■ **What to work on**
Find every line in the material below that contains the word "This" and copy each of those lines in full.

■ **Data for the task**
"""

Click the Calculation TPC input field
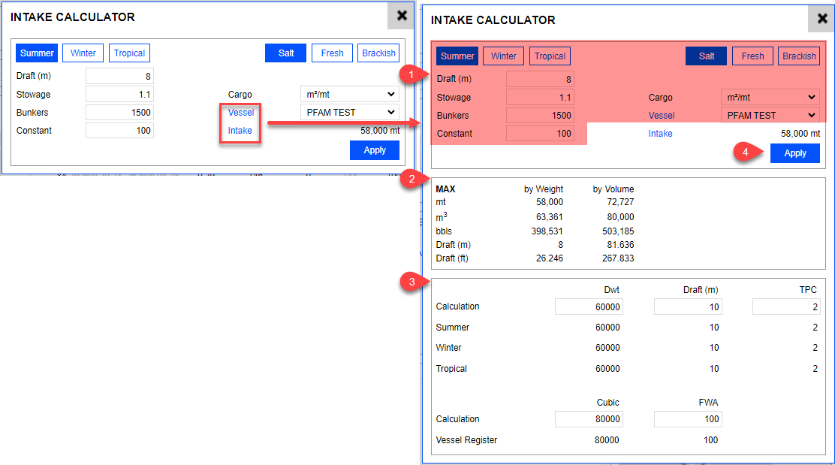 (786, 306)
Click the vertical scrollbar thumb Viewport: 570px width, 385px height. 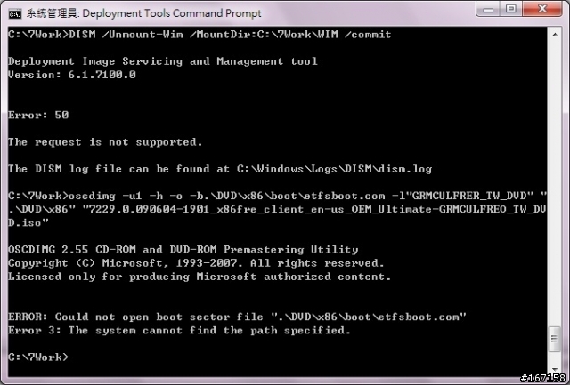555,339
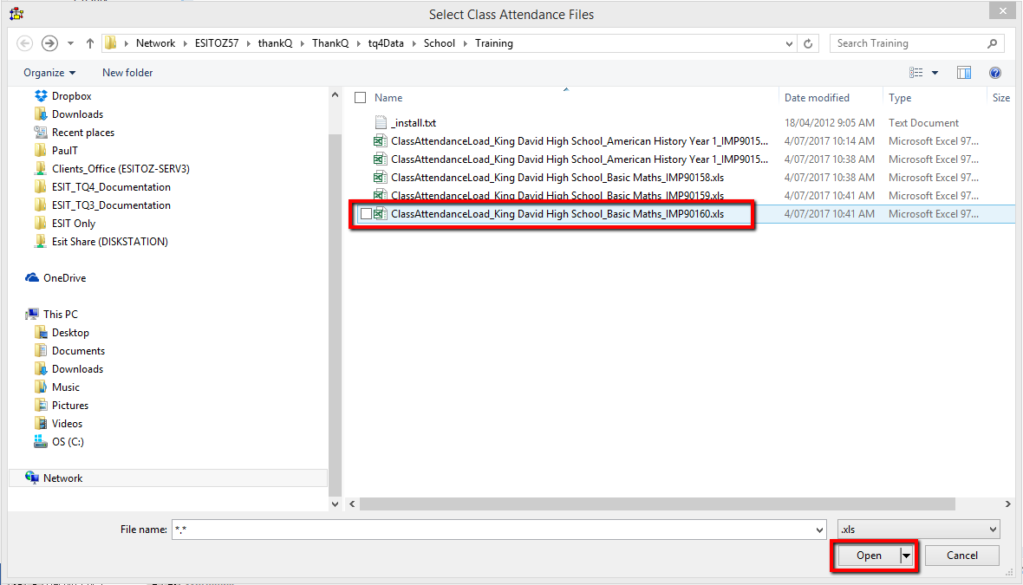Check the box for Basic Maths_IMP90160.xls

point(366,214)
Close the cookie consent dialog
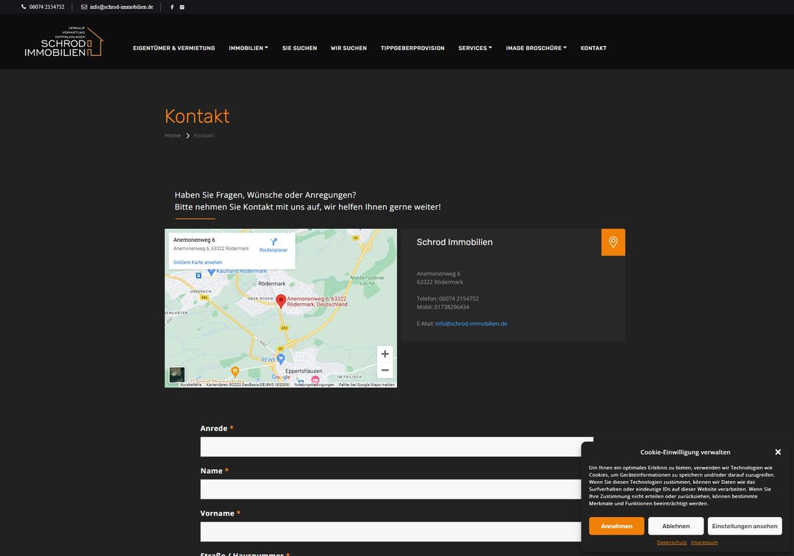 tap(778, 452)
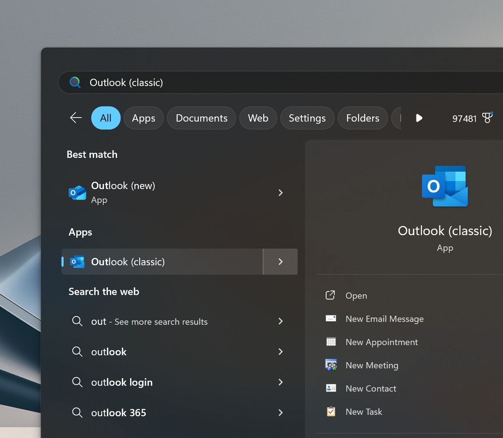503x438 pixels.
Task: Click the Microsoft Rewards controller icon
Action: point(488,118)
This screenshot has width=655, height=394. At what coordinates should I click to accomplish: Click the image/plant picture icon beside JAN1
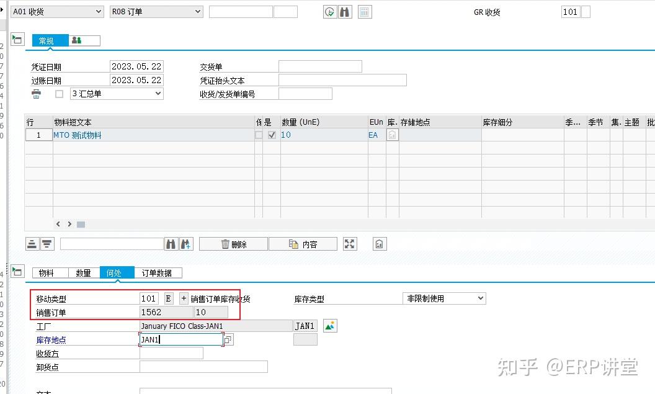[x=329, y=325]
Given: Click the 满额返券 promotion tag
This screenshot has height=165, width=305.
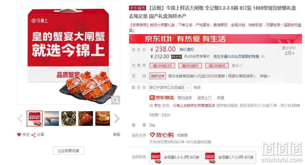Looking at the screenshot, I should pos(157,76).
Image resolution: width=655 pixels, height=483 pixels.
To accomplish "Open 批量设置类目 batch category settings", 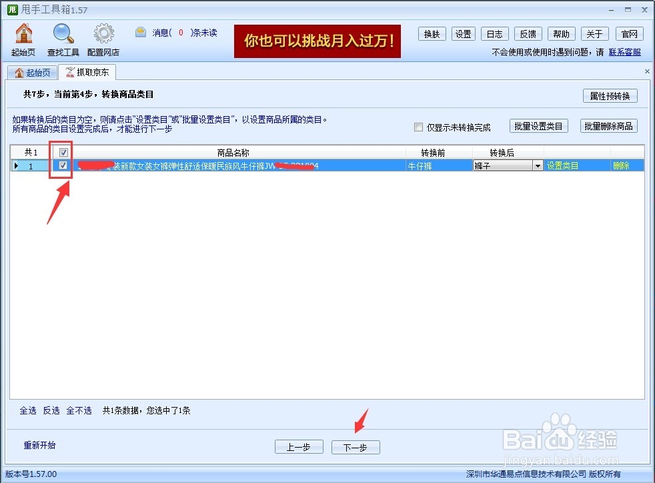I will [538, 126].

"""

■ **Task output**
This screenshot has width=655, height=394. At what coordinates should I click to accomplish: Click the image/plant picture icon beside JAN1
This screenshot has height=165, width=305.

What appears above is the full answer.